The big thing these past weeks was the first proper playtest for Saba. Week 132 was taken up by preparations, with Hanne and Karel developing a scenario and building a paper prototype. I had a meeting with the museum to go over what we’d be looking for, using a list of questions as our guideline. The client recruited a number of families, and on Monday and Tuesday of this week we ran several tests. Things went well, despite the fact that the small bit of technology we had planned to use to simulate one aspect of the game — a mobile printer that would output photos taken with an iPhone — failed miserably and we had to improvise. We got encouraging responses from players though. Next comes the hard work of collating all the observations and deciding how to act on them.

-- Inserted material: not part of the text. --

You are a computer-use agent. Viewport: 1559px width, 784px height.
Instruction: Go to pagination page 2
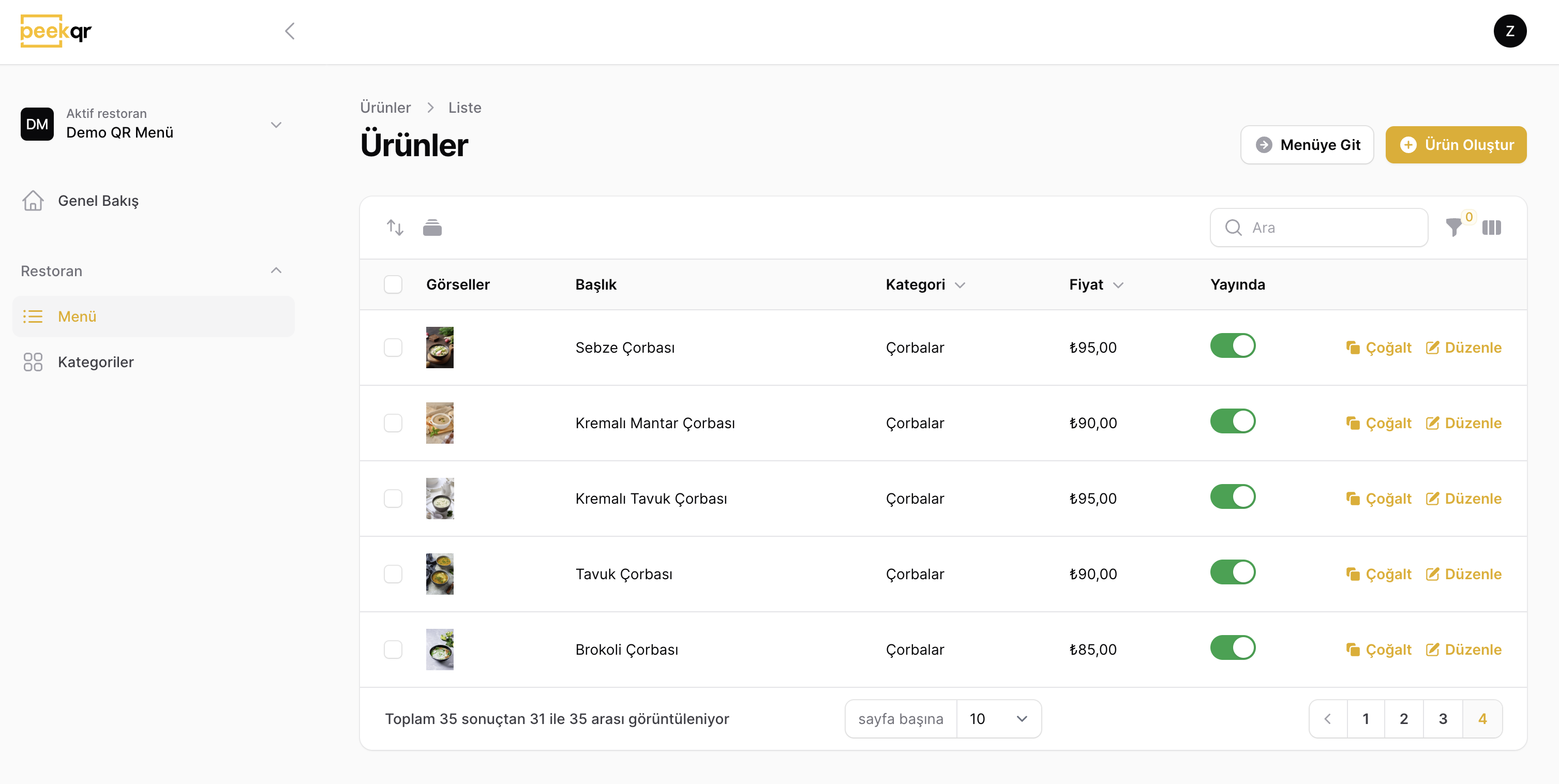pyautogui.click(x=1403, y=719)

On Tuesday of week 132, I ran a small workshop at a Noordhoff conference for science teachers about Galaxy Tours. We’ve finished our work on this. The result is a prototype that takes an interesting approach to introducing students to several core concepts of astronomy. It’s not ready for public consumption yet, though. So until we get a chance to develop it further, it’ll remain in the archives. We might publish some of our learnings from this project at some point. And of course it’ll get a writeup in the portfolio.
That same night I attended Control Gamelab #2, played some of the best Dutch Global Game Jam games and was interviewed on stage together with Karel about our experience participating in Berlin. Niels’ fun short documentary of the trip was also shown.
I ended week 132 with participating in the Social Cities of Tomorrow workshop as an expert, which meant spending time with all the teams and mostly helping them solidify the concepts they had developed. Most revolved around urban renewal and social participation in some way, which made it a stimulating thing to be involved with for a day.
I also attended the Social Cities of Tomorrow conference, where I presented a case study of Koppelkiek. It feels a long time ago since we’ve done that project, and we’ve learned a lot since, so I tried to share as many of that as I could. My personal highlight was hearing about how the keynote speakers — Usman Haque, Natalie Jeremijenko and Dan Hill — had each structured their practice in such a way to be able to do the most interesting work possible, with the biggest amount of impact. Something I am continuously thinking about for Hubbub.
The weekend was taken up by work on my LIFT lecture. On Wednesday morning I flew into Geneva and (after dropping off some things at my hotel) immediately headed to the venue for the start of the conference. On Thursday I presented my thoughts on using games to restore a sense of agency and accountability to publics, which was kind of an attempt to develop some ideas from my dConstruct talk further. I got some kind responses, which was gratifying. As a conference, LIFT did a good job of providing an overview of the social implications of our current and near-future technologies. The conversations around the event, in the hallways, over drinks and dinner, were the best part, as is usually the case with these events. As one speaker pointed out, citing Théophraste Renaudot, conferences are “the commerce of souls.”